According to the state of California, the American Recovery and Reinvestment Act (ARRA) will provide the state with a total of $85 billion in funding, $35 billion in tax relief, and $50 billion from federal sources. Federal construction-related spending from that pot should total about $5 billion, with up to $4 billion more coming from California itself, according to Cliff Brewis, senior director of editorial operations at McGraw-Hill Construction/Dodge. Brewis, who has compiled a list of all funded construction projects in the state, explained that the funding leans heavily toward engineering projects over architecture projects.
Government is primarily responsible for infrastructure,and it has been underfunded for years," explained Brewis.

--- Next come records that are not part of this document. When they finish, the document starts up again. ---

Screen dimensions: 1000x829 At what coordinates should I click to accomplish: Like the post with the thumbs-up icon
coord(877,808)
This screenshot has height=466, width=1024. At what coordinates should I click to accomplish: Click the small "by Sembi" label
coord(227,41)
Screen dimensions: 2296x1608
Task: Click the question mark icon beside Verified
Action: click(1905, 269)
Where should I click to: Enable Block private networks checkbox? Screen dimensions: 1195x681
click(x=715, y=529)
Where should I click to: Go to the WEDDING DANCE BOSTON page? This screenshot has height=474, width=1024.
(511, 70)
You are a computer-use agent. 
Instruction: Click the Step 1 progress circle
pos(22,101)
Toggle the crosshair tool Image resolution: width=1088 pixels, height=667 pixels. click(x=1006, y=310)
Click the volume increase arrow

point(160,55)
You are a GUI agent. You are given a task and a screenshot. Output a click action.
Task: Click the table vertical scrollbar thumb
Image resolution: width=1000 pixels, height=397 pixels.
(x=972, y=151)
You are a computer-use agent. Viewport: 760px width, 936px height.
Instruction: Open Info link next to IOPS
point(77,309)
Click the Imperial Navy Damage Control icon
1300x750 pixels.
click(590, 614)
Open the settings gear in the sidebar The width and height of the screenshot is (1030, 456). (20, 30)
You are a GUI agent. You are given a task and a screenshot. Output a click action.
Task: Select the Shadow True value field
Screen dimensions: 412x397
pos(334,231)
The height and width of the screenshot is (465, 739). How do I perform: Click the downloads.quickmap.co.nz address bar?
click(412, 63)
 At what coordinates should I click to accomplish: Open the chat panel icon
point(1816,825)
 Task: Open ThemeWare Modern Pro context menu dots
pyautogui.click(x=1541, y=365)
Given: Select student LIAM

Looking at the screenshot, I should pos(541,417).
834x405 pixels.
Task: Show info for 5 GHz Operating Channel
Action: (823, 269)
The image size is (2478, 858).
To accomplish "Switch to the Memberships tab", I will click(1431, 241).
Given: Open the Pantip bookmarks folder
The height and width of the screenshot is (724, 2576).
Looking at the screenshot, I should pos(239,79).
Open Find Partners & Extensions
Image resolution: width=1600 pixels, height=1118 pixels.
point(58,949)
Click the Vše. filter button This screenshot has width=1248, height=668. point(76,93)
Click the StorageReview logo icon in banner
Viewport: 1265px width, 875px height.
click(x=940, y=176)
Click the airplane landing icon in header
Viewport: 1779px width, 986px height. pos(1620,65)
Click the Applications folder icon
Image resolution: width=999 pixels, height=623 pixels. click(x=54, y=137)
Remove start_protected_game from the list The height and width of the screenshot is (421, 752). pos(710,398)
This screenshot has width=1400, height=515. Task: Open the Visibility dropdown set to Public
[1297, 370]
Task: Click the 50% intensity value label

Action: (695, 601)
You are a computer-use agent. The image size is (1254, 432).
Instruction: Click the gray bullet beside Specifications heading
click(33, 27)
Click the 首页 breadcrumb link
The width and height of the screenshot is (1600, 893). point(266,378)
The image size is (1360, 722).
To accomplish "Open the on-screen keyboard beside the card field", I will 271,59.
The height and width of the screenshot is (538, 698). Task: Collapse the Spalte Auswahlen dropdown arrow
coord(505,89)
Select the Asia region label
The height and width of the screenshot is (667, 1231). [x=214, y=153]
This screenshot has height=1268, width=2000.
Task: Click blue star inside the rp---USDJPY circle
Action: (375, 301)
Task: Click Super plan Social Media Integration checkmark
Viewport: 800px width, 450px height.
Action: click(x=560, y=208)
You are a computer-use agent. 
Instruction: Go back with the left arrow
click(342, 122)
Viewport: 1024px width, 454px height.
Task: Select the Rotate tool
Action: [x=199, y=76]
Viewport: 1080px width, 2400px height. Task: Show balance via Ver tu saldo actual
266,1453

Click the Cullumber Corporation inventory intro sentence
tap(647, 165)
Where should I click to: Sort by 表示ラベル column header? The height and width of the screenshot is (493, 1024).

Back on March 11, the California Transportation Commission approved the state’s first 57 stimulus-related projects, totaling $625 million; most of them to help repair highways and bridges. The McGraw-Hill Construction/Dodge list indicates that as of March 31 California has allocated funds for a total of 447 stimulus-related construction projects, totalin $7.5 to $7.7 billion, which will be paid for by federal and state money. Highway and road paving, storm sewers, roadway lighting, new parks, bridge construction, and sidewalk construction make up about 90 percent of the projects. The remaining tenth will include schools, fire and police stations, government buildings, offices, medical clinics, airport terminals, and military installations.
That figure does not include the governor’s discretionary funds; GSA funds; and Department of Energy Funds that will soon be coming into the state as well.
The funding probably won’t hit the construction market until next year, he said. And many of California’s federal stimulus funds are still being applied for or are waiting response from the federal government, confirmed Camille Anderson, a spokesperson for Governor Arnold Schwarzenegger.
“There are many and various pots of money,” she said. “We’re still working through all the rules and regulations.” She added, “We have an immense amount of staff assigned to this. We’re going to ensure that we utilize this funding as it comes forward.”
At the end of March the state sold $6.5 billion in general obligation bonds to help pay for more public projects ranging from school construction and repair to transportation, water, and flood control. That includes $700 million for infrastructure projects that were halted this winter due to the state’s budget crisis. Meanwhile, upcoming bills in Congress that could help architects include legislation on transportation, climate change, affordable housing, education, and health care.
Regardless of what the figures work out to, stimulus money is just the beginning of the recovery, pointed out Andrew Goldberg, senior director of federal relations at the AIA. "At the end of the day, the hope is that all these efforts will generate enough economic activity to help the whole economy. Anything that helps unfreeze credit will help building get going again. In a macro sense, the overall recovery will do more to help things get moving than the stimulus.”